Zadie Smith: Changing My Mind

In the foreword to Zadie Smith’s first non-fiction collection, Changing My Mind: Occasional Essays, the author of White Teeth taunts readers with a series of other projects she’s considered, including a serious book about writing called Fail Better. Fans of her three novels may hold her responsible for not following any of these threads, but even readers unfamiliar with her work will discover a voracious reader and a keen wit in these articles previously published in The New York Review Of Books and The Guardian, among other publications.

The collected pieces are separated into five sections according to rough themes—“Reading,” “Being,” “Seeing,” “Feeling,” and “Remembering”—and in their best moments, Smith approaches her subjects as both student and impassioned defender. “Seeing” is probably the most surprising for readers who may not expect her to be a Katharine Hepburn enthusiast, much less a film critic who covered one wide release per week for a year. In “At The Multiplex, 2006,” she excerpts short, wry reviews of movies from Munich to Date Movie, pausing to write of the 50 Cent vehicle Get Rich Or Die Tryin’, “My brain is giving you one star, but my heart wants to give five.” The title of the collection derives from a piece on Zora Neale Hurston’s Their Eyes Were Watching God, in which a discussion of how “extraliterary” feelings shaped her appreciation of the book leads off a clever, thorough section encompassing Middlemarch, Franz Kafka’s day job, and E.M. Forster.

Smith delights in dismantling her subjects, from the narrative desperation of Shopgirl to the glorified image of the veteran in “Accidental Hero,” in which she sits down with her father to ask him for the first time about serving in World War II. In “That Crafty Feeling,” one of the rare pieces that references her own work, she even suggests a method for dismantling her own novels via the structures she uses to write them. “One Week In Liberia,” the weakest of the essays, could have used more of this probing spirit: On an Oxfam-sponsored trip to the country, Smith narrates her experiences at such remove, abandoning inhabitants’ stories mid-thought, that her reports take on a condescending tone, as if she’s skeptical about the purpose of the trip itself.

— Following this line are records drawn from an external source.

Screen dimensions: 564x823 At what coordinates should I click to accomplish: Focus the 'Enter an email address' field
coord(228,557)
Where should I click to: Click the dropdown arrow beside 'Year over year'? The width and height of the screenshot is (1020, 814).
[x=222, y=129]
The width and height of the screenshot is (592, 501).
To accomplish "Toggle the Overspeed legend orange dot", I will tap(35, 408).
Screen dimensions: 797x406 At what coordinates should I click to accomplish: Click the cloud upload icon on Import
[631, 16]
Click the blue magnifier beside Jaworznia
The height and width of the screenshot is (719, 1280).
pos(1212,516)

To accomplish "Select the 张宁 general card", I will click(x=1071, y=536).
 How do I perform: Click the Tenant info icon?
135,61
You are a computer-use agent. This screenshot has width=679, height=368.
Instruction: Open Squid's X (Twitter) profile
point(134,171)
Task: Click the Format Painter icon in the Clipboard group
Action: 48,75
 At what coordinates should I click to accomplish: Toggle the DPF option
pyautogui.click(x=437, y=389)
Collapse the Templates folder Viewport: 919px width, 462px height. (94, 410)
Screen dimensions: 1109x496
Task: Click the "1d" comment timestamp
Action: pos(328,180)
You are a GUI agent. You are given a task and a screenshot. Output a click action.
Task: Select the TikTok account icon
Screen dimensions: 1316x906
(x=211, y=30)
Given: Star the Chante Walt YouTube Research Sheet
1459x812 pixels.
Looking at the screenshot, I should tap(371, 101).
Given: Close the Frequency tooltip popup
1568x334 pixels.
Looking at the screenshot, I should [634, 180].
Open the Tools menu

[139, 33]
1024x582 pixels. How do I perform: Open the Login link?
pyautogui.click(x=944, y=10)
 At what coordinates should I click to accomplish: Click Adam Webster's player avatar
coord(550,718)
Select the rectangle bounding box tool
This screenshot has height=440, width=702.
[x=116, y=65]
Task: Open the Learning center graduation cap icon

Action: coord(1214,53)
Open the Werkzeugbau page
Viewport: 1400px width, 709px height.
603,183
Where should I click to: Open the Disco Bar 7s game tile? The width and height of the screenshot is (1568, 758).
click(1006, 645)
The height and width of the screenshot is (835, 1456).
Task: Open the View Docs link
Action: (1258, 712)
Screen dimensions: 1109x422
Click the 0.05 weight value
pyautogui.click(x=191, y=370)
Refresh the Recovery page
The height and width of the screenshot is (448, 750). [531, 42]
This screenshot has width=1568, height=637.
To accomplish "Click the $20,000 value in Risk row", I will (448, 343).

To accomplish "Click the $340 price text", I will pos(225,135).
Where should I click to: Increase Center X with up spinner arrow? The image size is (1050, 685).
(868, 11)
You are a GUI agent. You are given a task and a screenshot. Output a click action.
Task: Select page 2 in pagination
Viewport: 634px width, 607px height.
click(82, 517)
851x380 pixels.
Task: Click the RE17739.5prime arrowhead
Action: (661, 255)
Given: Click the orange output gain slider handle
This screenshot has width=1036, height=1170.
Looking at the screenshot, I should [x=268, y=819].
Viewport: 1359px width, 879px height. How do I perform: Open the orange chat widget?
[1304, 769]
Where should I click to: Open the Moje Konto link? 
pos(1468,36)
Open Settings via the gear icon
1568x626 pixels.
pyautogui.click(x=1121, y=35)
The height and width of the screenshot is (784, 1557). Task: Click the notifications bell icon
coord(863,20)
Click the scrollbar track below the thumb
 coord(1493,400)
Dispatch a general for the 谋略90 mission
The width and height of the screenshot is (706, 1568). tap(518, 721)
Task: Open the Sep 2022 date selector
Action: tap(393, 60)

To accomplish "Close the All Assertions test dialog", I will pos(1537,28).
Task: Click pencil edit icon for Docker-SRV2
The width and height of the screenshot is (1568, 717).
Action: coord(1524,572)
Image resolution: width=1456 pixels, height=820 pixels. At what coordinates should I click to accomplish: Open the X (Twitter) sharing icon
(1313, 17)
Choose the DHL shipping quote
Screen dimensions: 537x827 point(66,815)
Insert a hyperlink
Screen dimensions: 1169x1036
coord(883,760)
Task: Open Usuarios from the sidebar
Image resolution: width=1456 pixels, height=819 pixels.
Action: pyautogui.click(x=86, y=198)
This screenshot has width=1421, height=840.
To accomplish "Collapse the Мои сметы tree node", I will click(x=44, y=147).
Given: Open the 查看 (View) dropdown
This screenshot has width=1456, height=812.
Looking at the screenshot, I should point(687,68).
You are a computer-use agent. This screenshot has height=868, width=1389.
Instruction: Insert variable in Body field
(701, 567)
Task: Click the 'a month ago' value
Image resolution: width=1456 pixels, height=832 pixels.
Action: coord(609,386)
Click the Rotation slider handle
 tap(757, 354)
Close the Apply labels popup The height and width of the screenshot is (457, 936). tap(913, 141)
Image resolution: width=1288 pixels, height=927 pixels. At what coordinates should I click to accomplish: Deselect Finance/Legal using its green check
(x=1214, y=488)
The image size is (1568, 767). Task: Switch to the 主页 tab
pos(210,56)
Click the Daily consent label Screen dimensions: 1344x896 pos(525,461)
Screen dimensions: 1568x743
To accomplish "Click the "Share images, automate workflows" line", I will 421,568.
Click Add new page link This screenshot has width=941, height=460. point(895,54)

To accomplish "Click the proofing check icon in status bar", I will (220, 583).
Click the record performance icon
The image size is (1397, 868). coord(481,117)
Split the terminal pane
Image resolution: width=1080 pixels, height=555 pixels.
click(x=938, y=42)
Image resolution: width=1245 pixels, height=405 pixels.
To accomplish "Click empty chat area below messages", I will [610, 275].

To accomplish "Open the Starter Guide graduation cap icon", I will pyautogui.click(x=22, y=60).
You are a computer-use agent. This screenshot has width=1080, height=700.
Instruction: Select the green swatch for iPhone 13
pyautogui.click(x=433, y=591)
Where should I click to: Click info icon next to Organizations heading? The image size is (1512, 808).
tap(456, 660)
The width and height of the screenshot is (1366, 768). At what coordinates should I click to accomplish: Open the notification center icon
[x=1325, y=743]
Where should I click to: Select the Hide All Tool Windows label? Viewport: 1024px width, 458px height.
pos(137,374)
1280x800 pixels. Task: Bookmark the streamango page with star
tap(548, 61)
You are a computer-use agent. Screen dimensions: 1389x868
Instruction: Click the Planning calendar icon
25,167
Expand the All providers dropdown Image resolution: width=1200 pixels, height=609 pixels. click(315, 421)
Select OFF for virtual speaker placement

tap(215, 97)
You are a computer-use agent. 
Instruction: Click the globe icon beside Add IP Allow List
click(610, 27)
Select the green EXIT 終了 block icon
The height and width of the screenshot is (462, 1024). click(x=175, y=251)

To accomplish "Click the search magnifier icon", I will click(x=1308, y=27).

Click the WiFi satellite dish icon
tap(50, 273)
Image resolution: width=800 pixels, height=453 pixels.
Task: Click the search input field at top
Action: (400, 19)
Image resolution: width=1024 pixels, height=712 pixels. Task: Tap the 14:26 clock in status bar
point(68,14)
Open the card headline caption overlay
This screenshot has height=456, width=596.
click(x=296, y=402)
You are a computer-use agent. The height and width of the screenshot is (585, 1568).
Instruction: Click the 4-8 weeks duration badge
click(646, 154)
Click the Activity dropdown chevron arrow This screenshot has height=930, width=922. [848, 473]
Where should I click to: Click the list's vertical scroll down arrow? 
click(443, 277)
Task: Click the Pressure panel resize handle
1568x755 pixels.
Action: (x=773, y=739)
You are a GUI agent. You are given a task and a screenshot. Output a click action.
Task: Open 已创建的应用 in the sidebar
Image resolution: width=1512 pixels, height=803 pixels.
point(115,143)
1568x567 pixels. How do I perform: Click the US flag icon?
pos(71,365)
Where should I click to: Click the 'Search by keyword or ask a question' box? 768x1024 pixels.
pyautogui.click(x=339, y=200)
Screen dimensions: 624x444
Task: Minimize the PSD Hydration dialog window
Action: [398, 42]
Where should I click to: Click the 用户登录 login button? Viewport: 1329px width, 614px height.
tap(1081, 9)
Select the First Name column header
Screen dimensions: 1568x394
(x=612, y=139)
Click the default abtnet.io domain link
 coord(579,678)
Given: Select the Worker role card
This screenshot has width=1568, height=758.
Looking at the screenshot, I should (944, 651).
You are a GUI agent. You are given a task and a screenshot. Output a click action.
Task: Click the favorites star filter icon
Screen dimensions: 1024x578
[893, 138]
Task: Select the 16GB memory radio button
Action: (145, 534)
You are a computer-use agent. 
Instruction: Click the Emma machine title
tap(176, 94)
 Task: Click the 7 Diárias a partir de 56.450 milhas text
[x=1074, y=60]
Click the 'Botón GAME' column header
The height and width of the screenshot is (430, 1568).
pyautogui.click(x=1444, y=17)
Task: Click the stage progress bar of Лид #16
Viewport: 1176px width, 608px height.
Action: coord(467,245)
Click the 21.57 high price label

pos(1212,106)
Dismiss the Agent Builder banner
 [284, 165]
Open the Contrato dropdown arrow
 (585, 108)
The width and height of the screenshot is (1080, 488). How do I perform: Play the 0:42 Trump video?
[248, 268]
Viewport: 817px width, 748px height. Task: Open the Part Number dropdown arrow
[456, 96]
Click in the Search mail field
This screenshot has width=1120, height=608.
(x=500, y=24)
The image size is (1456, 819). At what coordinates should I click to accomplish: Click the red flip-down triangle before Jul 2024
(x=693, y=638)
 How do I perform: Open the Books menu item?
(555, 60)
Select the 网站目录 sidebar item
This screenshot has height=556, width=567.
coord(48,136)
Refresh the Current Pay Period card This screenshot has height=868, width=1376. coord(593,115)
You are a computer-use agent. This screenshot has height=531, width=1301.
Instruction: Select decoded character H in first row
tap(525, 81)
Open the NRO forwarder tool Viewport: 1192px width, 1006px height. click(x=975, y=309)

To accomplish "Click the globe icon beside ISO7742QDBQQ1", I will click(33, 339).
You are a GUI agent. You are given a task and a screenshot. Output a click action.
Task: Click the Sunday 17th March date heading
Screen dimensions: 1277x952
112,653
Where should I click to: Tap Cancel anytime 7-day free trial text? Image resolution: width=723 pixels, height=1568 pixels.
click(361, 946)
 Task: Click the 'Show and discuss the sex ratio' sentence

A similar abruptness inhabits the airless “Smith Family Christmas,” a family memory from the “Feeling” section that begins with a photograph, but never animates it beyond the page. But “Remembering”’s 40-page appreciation of fellow hysterical realist David Foster Wallace, complete with footnotes and the “keys” Smith used to access his stories, suggests that her curiosity and willingness to reject facile conclusions could fill several more books.